Task statement
The lines wanted are those from the one containing "Undo the last editor change" to the last line of the entries below; output them exactly, leaving out pictures.

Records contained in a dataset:
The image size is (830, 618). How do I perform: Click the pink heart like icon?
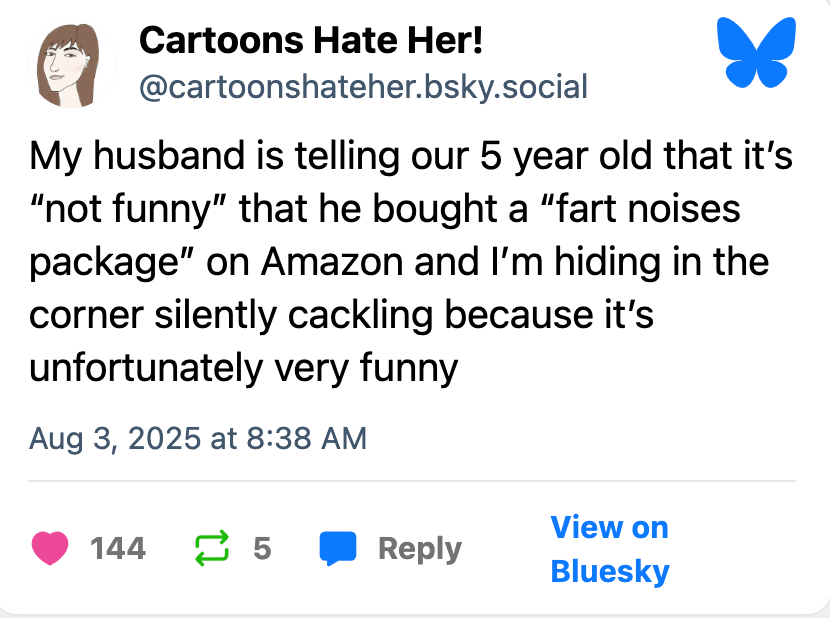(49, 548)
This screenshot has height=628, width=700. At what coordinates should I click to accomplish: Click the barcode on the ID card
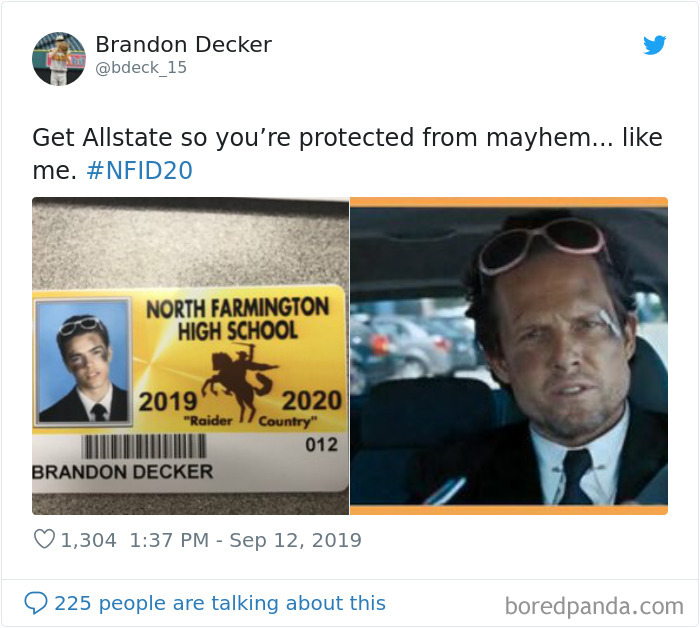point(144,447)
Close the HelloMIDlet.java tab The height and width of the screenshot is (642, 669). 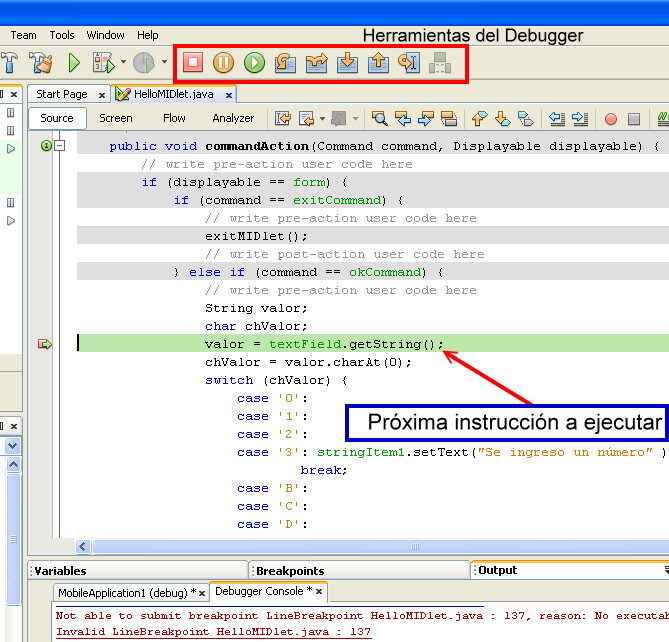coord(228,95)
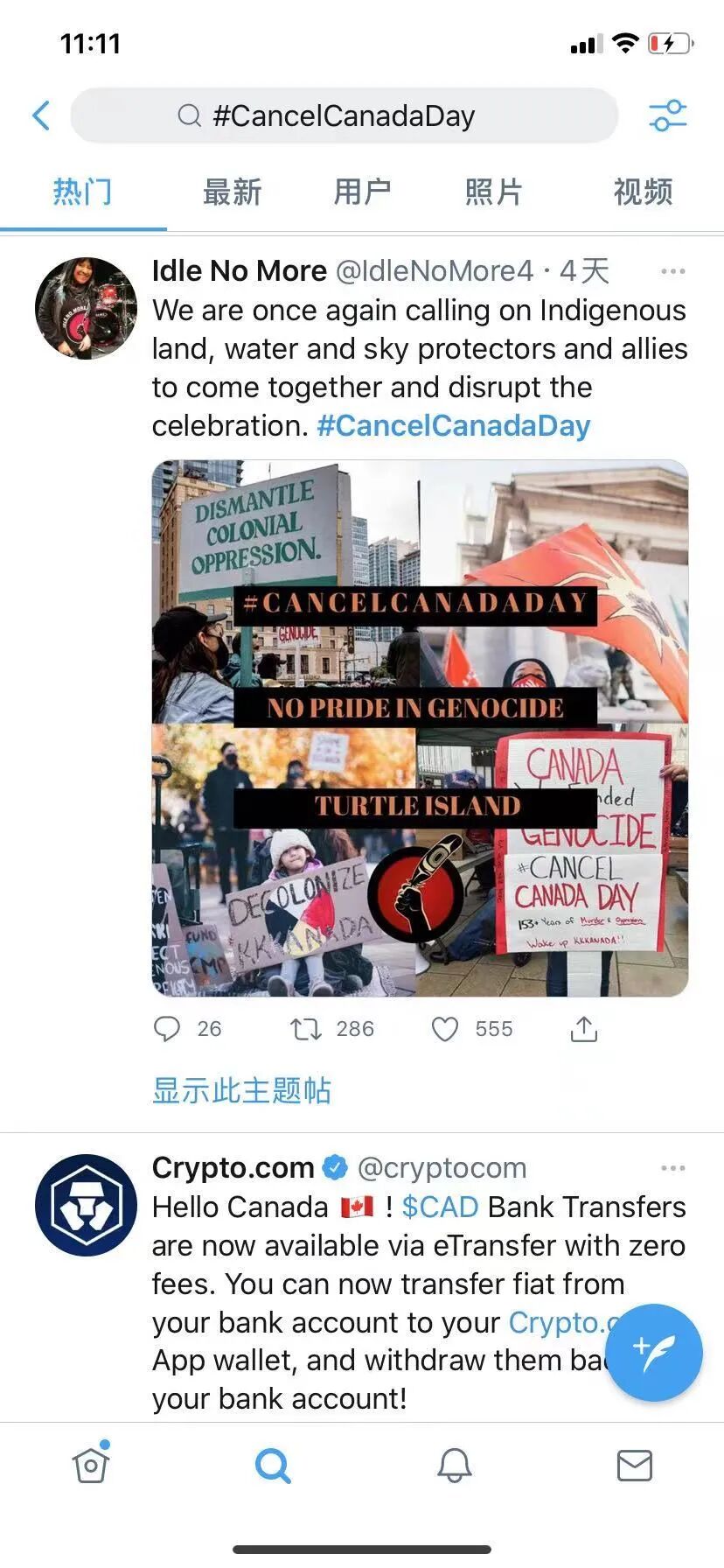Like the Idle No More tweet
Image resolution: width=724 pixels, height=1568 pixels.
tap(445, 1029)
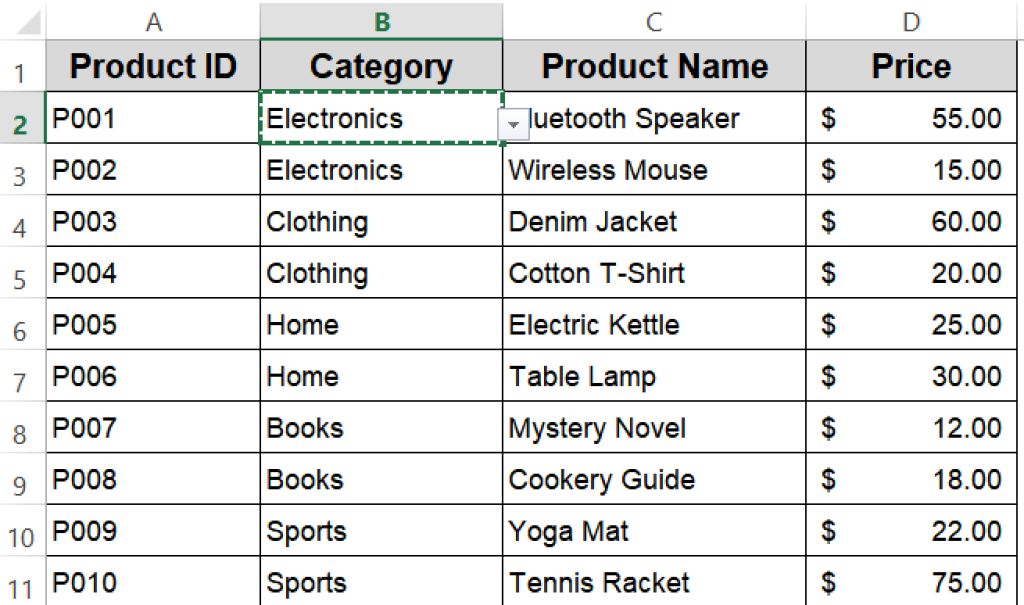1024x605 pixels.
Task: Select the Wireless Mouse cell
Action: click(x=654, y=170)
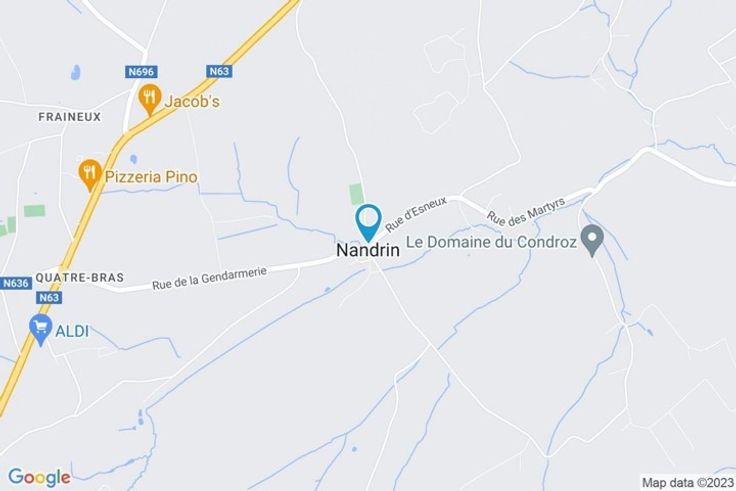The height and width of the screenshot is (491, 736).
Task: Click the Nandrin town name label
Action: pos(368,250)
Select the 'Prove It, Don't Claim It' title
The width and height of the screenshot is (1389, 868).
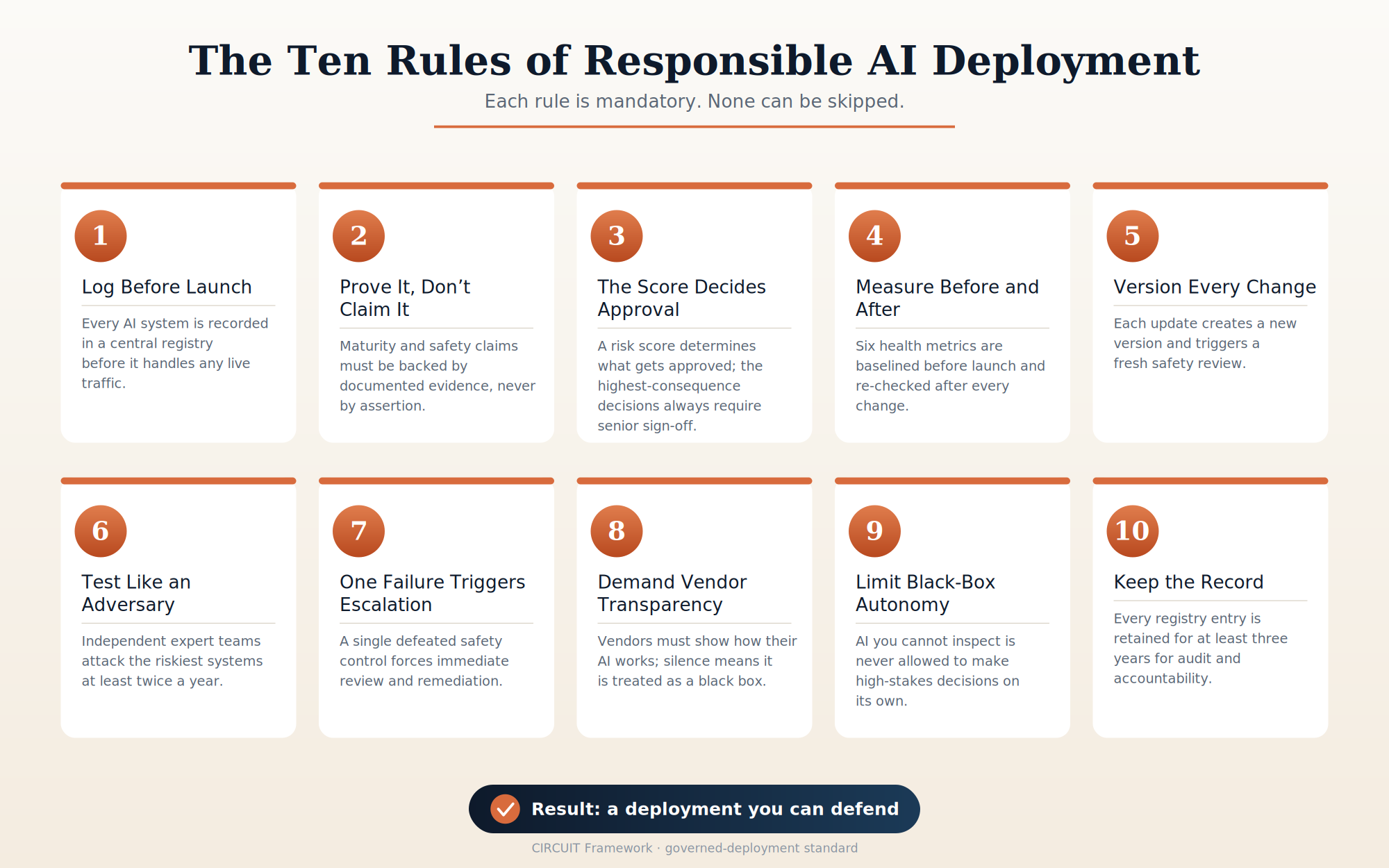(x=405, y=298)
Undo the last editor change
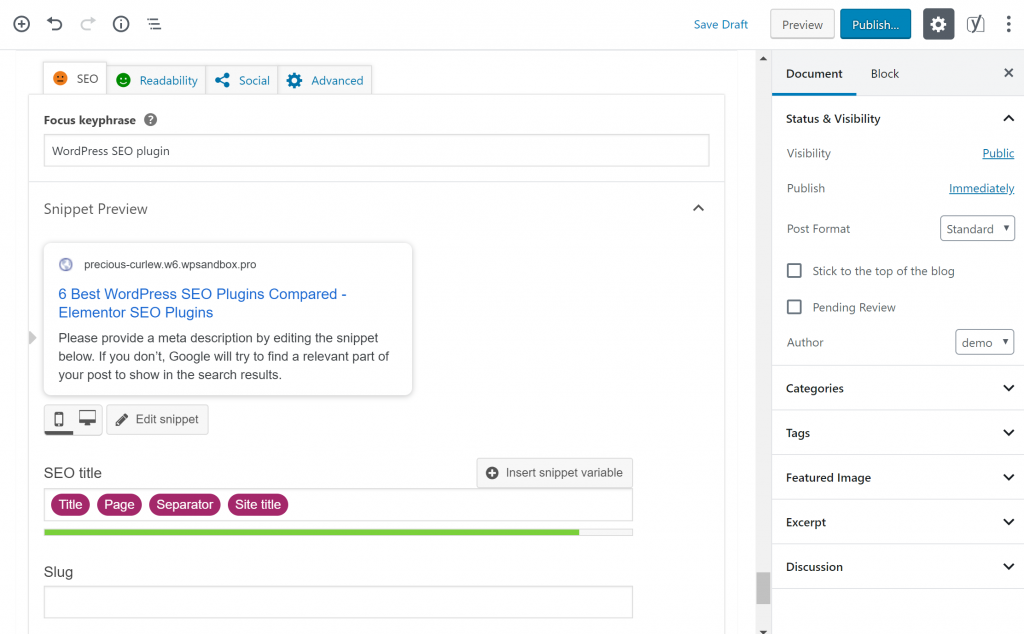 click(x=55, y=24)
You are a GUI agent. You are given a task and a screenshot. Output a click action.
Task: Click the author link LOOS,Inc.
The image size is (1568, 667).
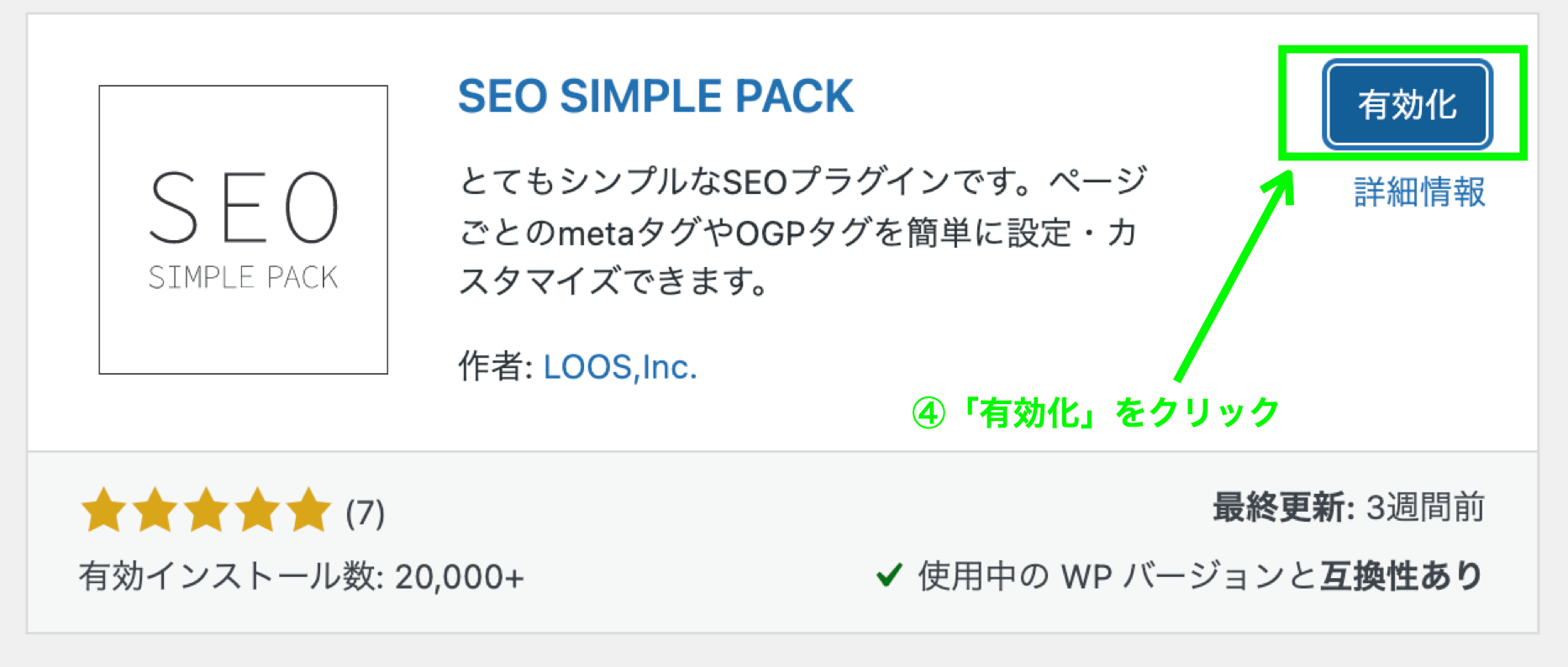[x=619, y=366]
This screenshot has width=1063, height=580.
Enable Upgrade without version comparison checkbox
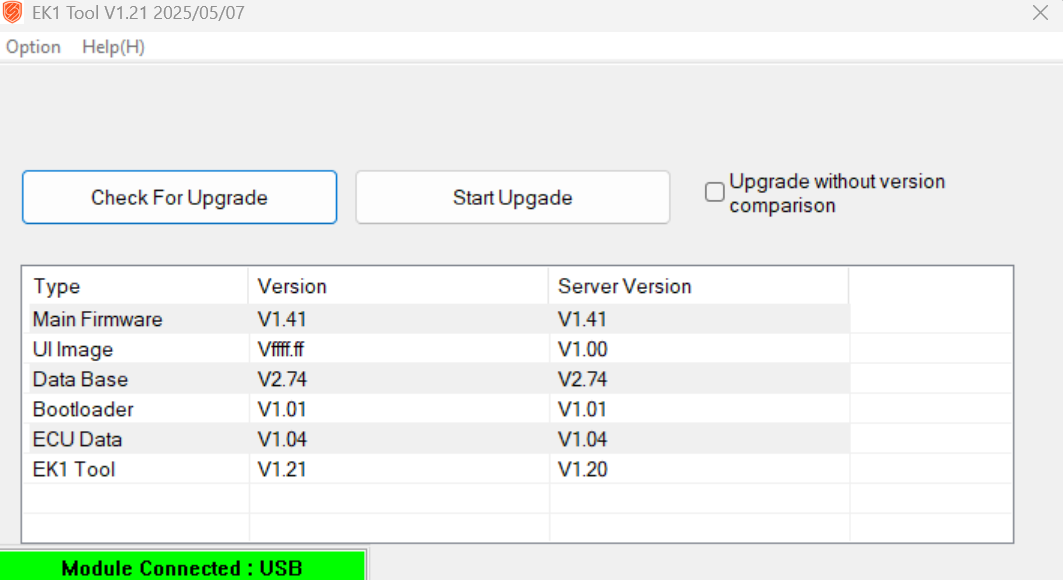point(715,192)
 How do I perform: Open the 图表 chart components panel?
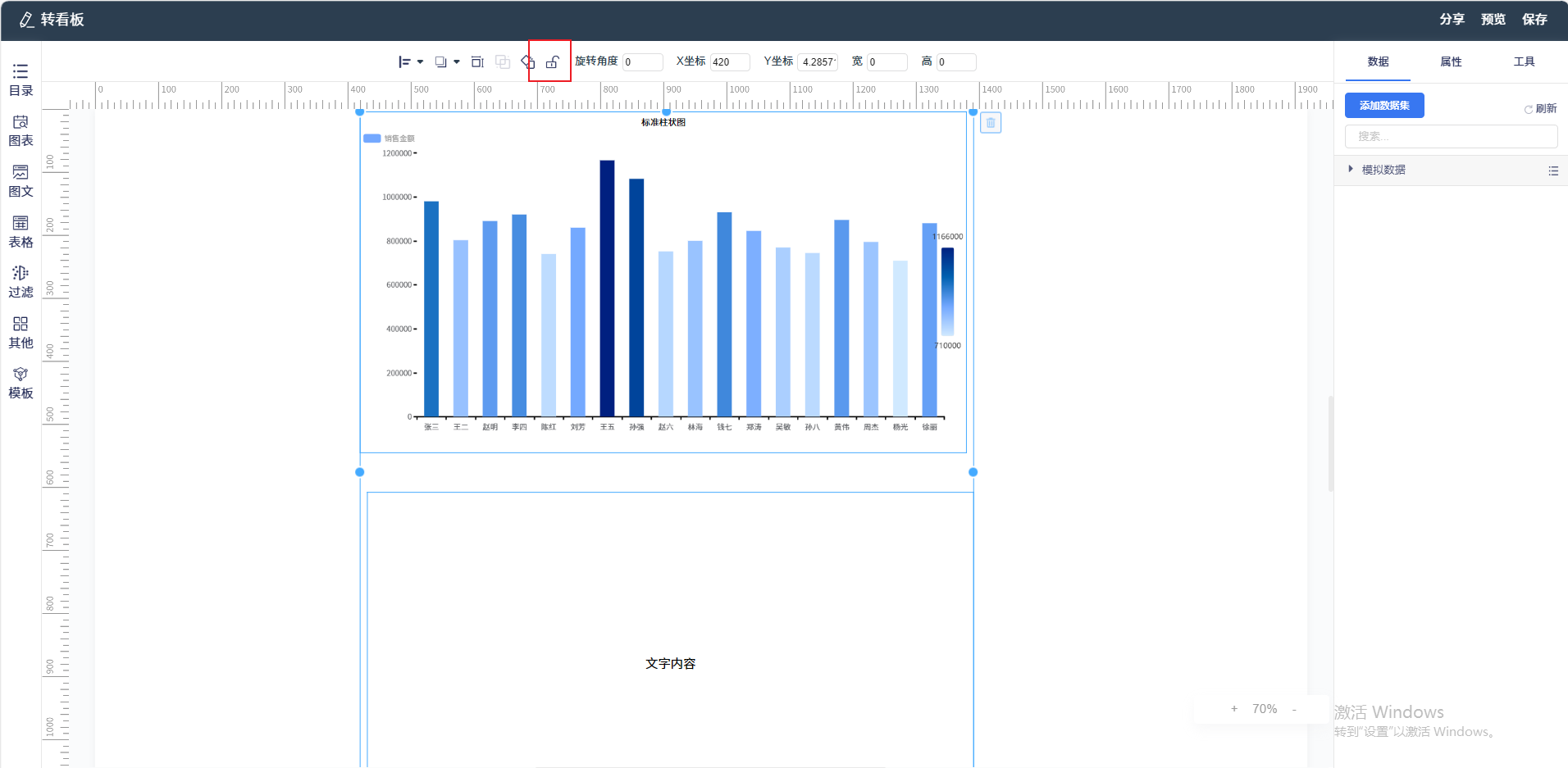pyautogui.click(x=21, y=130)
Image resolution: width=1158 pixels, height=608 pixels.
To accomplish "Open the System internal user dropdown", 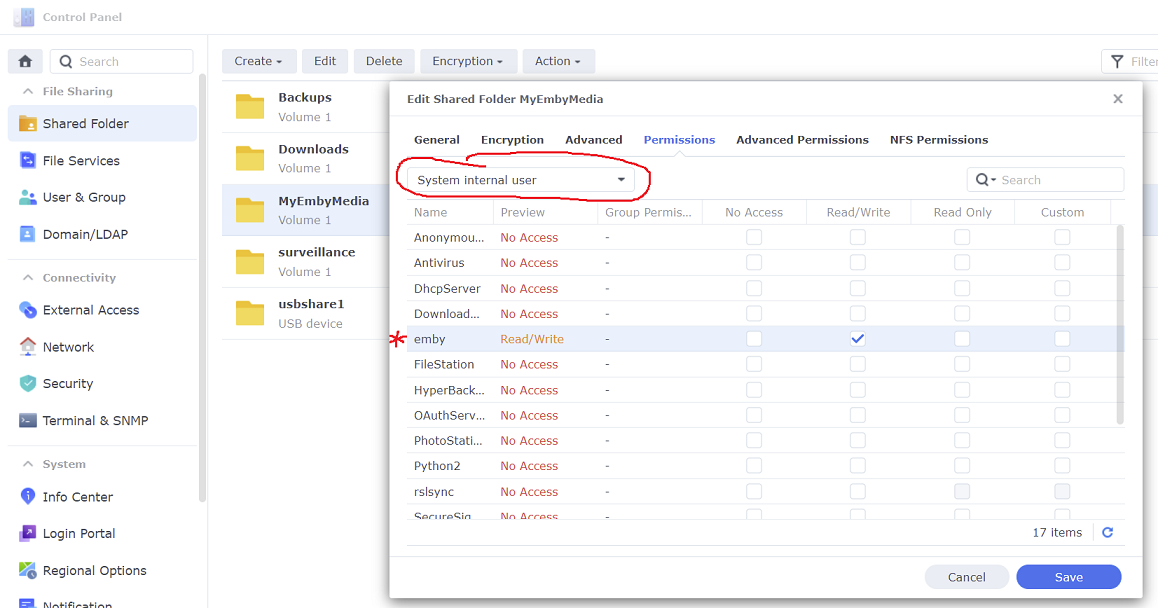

Exercise result
Undo the last editor change
 click(x=55, y=24)
You are a GUI agent. You are given a task and a screenshot. Output a click action.
Task: Click the author link LOOS,Inc.
The image size is (1568, 667).
[x=619, y=366]
This screenshot has width=1063, height=580.
Enable Upgrade without version comparison checkbox
point(715,192)
 How do I perform: Open the 图表 chart components panel?
pyautogui.click(x=21, y=130)
Image resolution: width=1158 pixels, height=608 pixels.
To accomplish "Open the System internal user dropdown", 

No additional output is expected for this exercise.